On a pu comprendre que le manque de critères objectifs dans l’idée de nécessité rend difficile la tâche d’établir la politique en tant que science. On se demandera pourtant que si un savoir politique est surtout d’ordre idéologique, ne fonctionne-t-il pas ?
II. La politique est une science des idées pratiques
A. La politique est une analyse des comportements humains pour mieux les gérer
On parle souvent de Machiavel et de Thomas Hobbes comme les pères fondateurs de la pensée politique moderne. Ce qui donne le caractère de modernité à leur philosophie est l’effort d’objectivité dans l’analyse des jeux d’un pouvoir fondé entre les mains d’hommes, et non plus d’origine divine. Cela renvoie au concept de l’institutionnalisation du pouvoir d’origine purement humaine. L’enjeu de cette perspective est de considérer que l’homme n’est pas un être aux comportements absolument contingents, l’homme est mû par des désirs, des raisons, des sentiments. Pour Machiavel, l’essentiel est de comprendre la nature humaine afin de mieux le gouverner. Et, si le propre d’une science est de rechercher des relations causales immuables, alors l’observation du comportement humain montre que nos actes n’en sont pas dénués. Pour cela, la science politique travaille étroitement avec la psychologie pour déterminer l’essentiel du psyché humain, mais aussi avec l’anthropologie et la sociologie pour étudier le concept de structure culturelle. Mais encore, afin de mieux déterminer les « habitus » collectifs, c’est-à-dire les dispositions d’esprit durables et structurées, Bourdieu fait référence aux« produits de l’histoire collective » et structurante prêts à opérer dans des champs sociaux
B. « Il s’agit maintenant de le [le monde] transformer » ordonna Karl Marx.

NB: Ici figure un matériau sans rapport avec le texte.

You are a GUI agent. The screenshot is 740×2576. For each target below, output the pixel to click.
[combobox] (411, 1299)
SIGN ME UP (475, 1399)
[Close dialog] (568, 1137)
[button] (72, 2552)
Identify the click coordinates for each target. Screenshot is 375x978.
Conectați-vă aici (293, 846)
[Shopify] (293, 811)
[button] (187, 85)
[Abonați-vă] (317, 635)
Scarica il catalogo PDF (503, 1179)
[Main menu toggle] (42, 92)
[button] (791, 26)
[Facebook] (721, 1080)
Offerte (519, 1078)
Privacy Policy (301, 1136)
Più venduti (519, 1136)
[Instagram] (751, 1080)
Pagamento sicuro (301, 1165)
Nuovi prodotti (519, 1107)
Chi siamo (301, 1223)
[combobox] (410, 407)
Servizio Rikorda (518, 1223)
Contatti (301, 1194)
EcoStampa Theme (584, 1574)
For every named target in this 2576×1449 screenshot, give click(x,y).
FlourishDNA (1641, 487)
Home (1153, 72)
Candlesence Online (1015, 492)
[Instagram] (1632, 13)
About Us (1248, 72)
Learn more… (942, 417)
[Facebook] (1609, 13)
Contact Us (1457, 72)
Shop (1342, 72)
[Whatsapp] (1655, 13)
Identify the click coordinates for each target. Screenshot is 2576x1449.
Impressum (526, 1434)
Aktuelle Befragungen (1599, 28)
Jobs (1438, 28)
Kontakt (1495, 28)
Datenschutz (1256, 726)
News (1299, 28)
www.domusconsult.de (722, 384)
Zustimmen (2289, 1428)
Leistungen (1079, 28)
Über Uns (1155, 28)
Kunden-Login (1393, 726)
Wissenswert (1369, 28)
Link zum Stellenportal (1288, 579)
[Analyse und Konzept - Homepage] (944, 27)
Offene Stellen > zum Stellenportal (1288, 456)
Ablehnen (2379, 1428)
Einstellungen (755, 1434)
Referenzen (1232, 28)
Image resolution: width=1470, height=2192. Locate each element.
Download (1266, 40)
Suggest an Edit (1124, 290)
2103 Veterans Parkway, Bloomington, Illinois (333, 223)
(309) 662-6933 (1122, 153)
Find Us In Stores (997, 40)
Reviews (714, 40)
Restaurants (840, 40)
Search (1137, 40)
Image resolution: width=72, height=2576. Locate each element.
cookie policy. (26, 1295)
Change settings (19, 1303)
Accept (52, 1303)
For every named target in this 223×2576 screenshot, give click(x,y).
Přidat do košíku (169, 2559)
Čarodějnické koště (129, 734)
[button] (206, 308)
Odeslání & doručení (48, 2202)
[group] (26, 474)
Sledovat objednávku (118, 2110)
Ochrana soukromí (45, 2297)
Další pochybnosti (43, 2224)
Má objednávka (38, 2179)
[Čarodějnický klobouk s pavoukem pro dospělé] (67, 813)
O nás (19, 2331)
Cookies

Mais ce n’est pas tout, car la politique c’est aussi une affaire d’idéologie. On remarquera que la force d’une science se trouve dans ses applications techniques, or la politique est aussi une science des idées incarnées, et donc pratique, comme le manifeste l’histoire des grandes civilisations. Une idéologie est un système de valeur formulé en principes, dont l’objectif est un certain ordre social et concernant aussi les méthodes pour atteindre celui-ci. En politique, l’objectif idéologique est de rechercher la meilleure forme de gouvernement. Max Weber explicite clairement son point de vue sur ce sujet : « Il faut concevoir l’État contemporain comme une communauté humaine qui, dans les limites d’un territoire déterminé, revendique avec succès pour son propre compte le monopole de la violence physique légitime ». La tâche de la politique est aussi d’offrir aux hommes un espace de volition où chaque individu peut s’accomplir, il ne s’agit pas de gérer passivement une vie d’ensemble pacifique, mais aussi d’animer leur âme à aimer cette vie. On pourrait objecter que les idéologies sont dangereuses, car l’histoire de ces dernières semble ne retracer que des séries de meurtres homophobes au nom d’une utopie aveuglante. Cependant, c’est vite oublier que ces violences ont aussi apporté des prises de conscience sur notre nature même et que sans elles le développement historique ne se meut pas. L’homme moderne cultivé par l’histoire politique et les idéologies est capable d’analyser de manière révélatrice la condition humaine, une analyse qui s’érige en outil théorique nécessaire pour aiguiser la conscience collective.
La mission d’attribuer une scientificité à la politique est une tâche encore inachevée faute de ne pas disposer de connaissances précises sur la nature humaine. Toutefois, l’on a pu dégager quelques points majeurs, notamment la complexité de l’étude politique et la difficulté de traiter objectivement les faits pour revendiquer le statut de science « exacte ». Néanmoins, les penseurs au cours de l’histoire de la philosophie n’ont pas perdu de vue la finalité essentielle de leur réflexion, qui n’est autre que de réunir les traits constitutifs de la nature humaine. La science politique, dans son étude de l’art de gouverner l’individu en société, peut donc réclamer le statut de science humaine, car ayant la capacité de déterminer et de développer l’homme au cours de son histoire.